Nel gennaio 2013 il Consiglio d’Europa ha votato a contro le sanzioni all’Azerbaigian, alimentando polemiche ma soprattutto sospetti. L’assoluzione di Volontè, come ha scritto l’Espresso, è stata motivata per inviolabilità dell’immunità parlamentare all’epoca dei fatti. Rimane invece ancora in piedi l’accusa di corruzione, motivo per cui la scorsa settimana il Consiglio ha espulso dall’assemblea Volontè – e altri 12 parlamentari – per «essersi intrattenuto in attività di natura corruttiva».
La rete con l’Azerbaigian
Il Paese caucasico e la filiale in Estonia della Danske Bank sembrano quindi aver intrattenuto rapporti fittissimi. «Le osservazioni più preoccupanti», spiega a L43 Elena Gerebizza, cofondatrice e ricercatrice dell’associazione Re:Common, «da un lato sono che alcuni dei beneficiari dei bonifici erano parlamentari di vari Paesi europei o ufficiali pubblici, come per esempio il direttore esecutivo bulgaro della Banca europea per la ricostruzione e lo sviluppo, una delle banche pubbliche che ha elargito prestiti per centinaia di milioni al gasdotto TAP e alle altre sezioni del Corridoio sud del gas, opera in cui l’Azerbaigian ha un interesse determinante. L’altro elemento», continua Gerebizza, «è che una parte dei soldi versati nelle società offshore, e transitati attraverso la filiale estone di Danske Bank, proviene dalla International Bank of Azerbaigian, la principale banca di sviluppo pubblica del Paese».
Secondo il Berlingske, gran parte delle società coinvolte nel caso della Danske Bank sarebbero le stesse individuate nel 2008 da Sergei Magnitsky. Dieci anni fa, l’avvocato russo aveva scoperto una grossa frode ai danni del fondo Hermitage Capital da parte del Cremlino. Il governo russo, sosteneva l’avvocato, si era valso di false documentazioni per estorcere imposte per 180 milioni di euro al fondo americano.
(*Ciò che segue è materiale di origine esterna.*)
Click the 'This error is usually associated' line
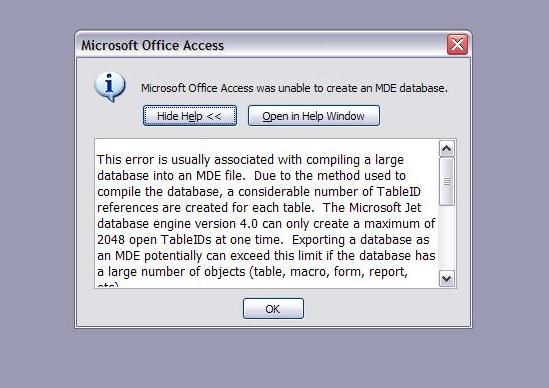The image size is (549, 388). [250, 160]
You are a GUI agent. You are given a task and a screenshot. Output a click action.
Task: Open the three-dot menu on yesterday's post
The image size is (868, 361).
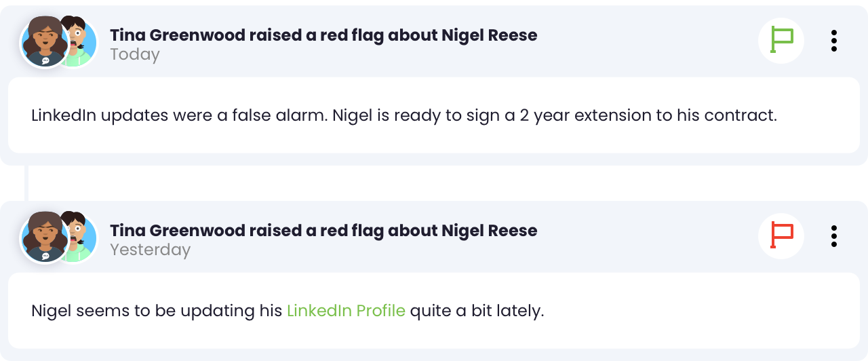(833, 236)
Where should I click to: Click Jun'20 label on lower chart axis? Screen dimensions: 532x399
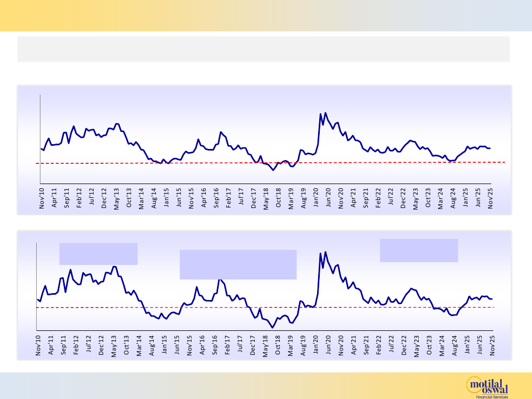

Venne arrestato lo stesso anno e pochi giorni prima della scadenza del periodo massimo di detenzione preventiva (365 giorni) e della sua testimonianza in tribunale morì in circostanze poco chiare nel carcere Butyrka di Mosca. Da lui prende il nome il Magnitsky Act, il provvedimento firmato dall’amministrazione Obama contro imprenditori e politici russi.
Un anno fa il quotidiano Berlingske stimava in circa 3 miliardi di euro l’ammontare del denaro riciclato dalla Danske Bank. Lo scorso 6 luglio, il giornale danese ha rincarato la dose. Dall’esame di nuovi documenti bancari sono emersi ulteriori 4 miliardi di euro che mostrano evidenti segni di riciclaggio, per un totale di oltre 7 miliardi di euro. Le autorità danesi indagano e se i sospetti fossero fondati si tratterebbe di uno dei più grandi casi di riciclaggio da parte di grossi istituti bancari, insieme a quelli che hanno coinvolto, tra gli altri, BNP Paribas (2014), HSBC (2012) e Standard Chartered (metà anni 2000).
Questo articolo è stato pubblicato su Lettera43 il 14 luglio 2018.